The patient was treated conservatively as a possible partial obstruction secondary to adhesions. However, he continued to vomit and developed a high temperature and abdominal distension. Repeat CT scan demonstrated a 3 cm, mixed attenuation intra-luminal lesion within the distal small bowel suggestive of a gallstone (Figure 1).
The patient underwent laparotomy, which revealed a large ‘gallstone’ (33 × 30 × 20 mm) causing small bowel obstruction (Figure 2). There were also large mesenteric diverticulae in jejunum and upper ileum. Enterolithotomy was performed on the anti mesenteric of the small bowel and the stone was extracted. Chemical analysis confirmed that it was a gallstone. The patient recovered well post-operatively and discharged home.

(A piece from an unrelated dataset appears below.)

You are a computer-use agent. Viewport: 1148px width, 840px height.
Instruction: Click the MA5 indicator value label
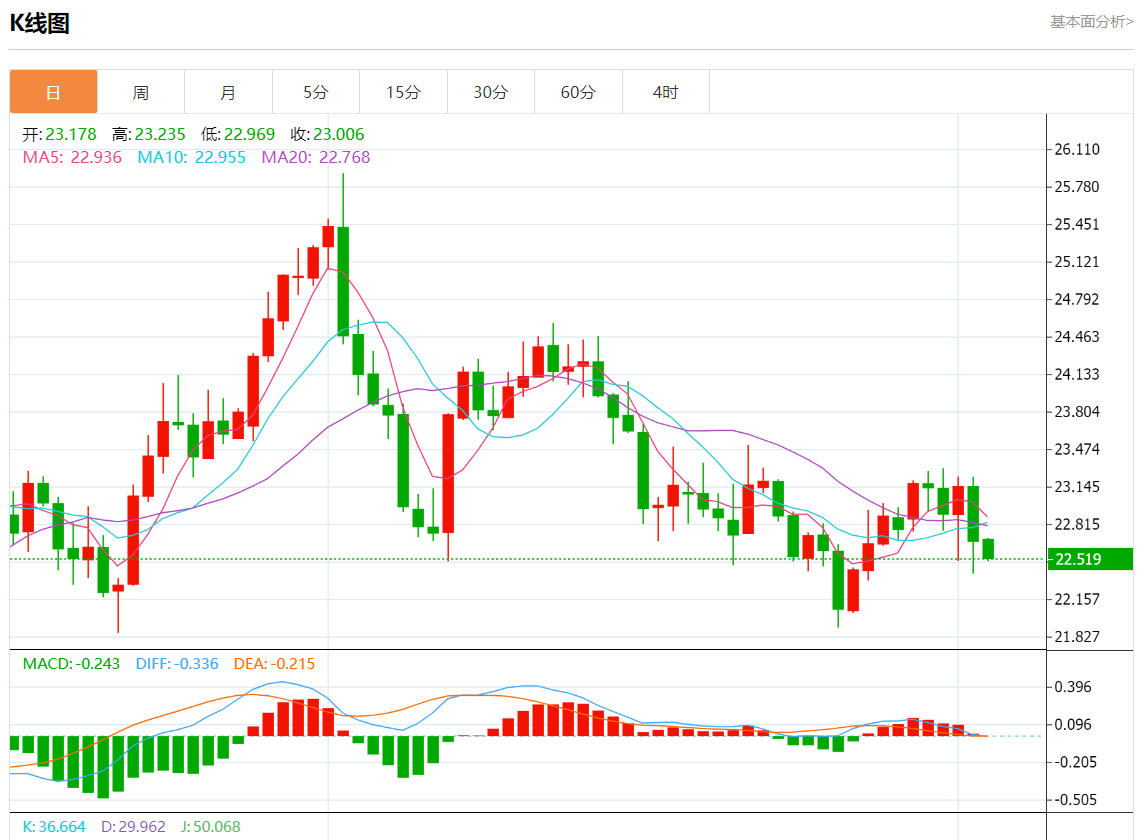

DiscussionGallstone ileus is a rare but potentially serious complication of cholelithiasis. It is usually preceded by history of biliary symptoms. It usually occurs as a result of a large gallstone creating and passing through a cholecysto-enteric fistula. Most of the time, the stone will pass the GI tract without any problems, but large enough stones can cause obstruction. Some authors suggest that stone size should be at least 2 cm to 2.5 cm in diameter to cause obstruction.2 The two most common locations of impaction are the terminal ileum and the ileocaecal valve because of the anatomical small diameter and less active peristalsis.
The diagnosis of gallstone ileus is difficult and in 50% of cases the diagnosis is often only made at laparotomy.1 Early diagnosis improves outcome.
The clinical manifestation of gallstone ileus is nonspecific. They present with abdominal pain, vomiting, nausea and worsening general state. Plain abdominal film is usually unhelpful in diagnosing the condition because only 10% of gallstones are sufficiently calcified to be visualized radio-graphically. The classic presentation is Rigler’s triad of small bowel obstruction, pneumobilia and atypical mineral shadow on plain radiograph. Abdominal ultrasound is useful to confirm cholelithiasis and identify fistulae. As demonstrated in this case, abdominal CT is preferable in identifying gallstones because of its better resolution. It offers prompt and rapid diagnosis of gallstone ileus before operation and capability of estimating the site and size of the ectopic gallstone is increased.3
Surgery remains the mainstay of treatment. Enterolithotomy can be performed through laparotomy or laparoscopic assisted.1,4 In patients with substantial co-morbidities, conservative approaches such as endoscopy5 and lithotripsy can be an option.
In our case, we speculate that the presence of large jejunal diverticulae suggests the possibility of the gallstone having been lodged in a diverticulum and then moved out to cause obstruction. Another possibility is primary common bile duct stone but the diameter of the bile duct much smaller than the stone as seen in the CT scan and intra-operatively. Faecolith, enterolith and foreign bodies are other differentials but chemical analysis confirmed bile pigments to be the composition of the stone. It is possible that bile pigments may have deposited on the enterolith but the stone composition shows that it is indeed made entirely from bile pigments.
In conclusion, gallstone ileus after so long period of time following cholecystectomy is very unusual. High index of suspicion is crucial is making the correct diagnosis and avoiding delay in treatment.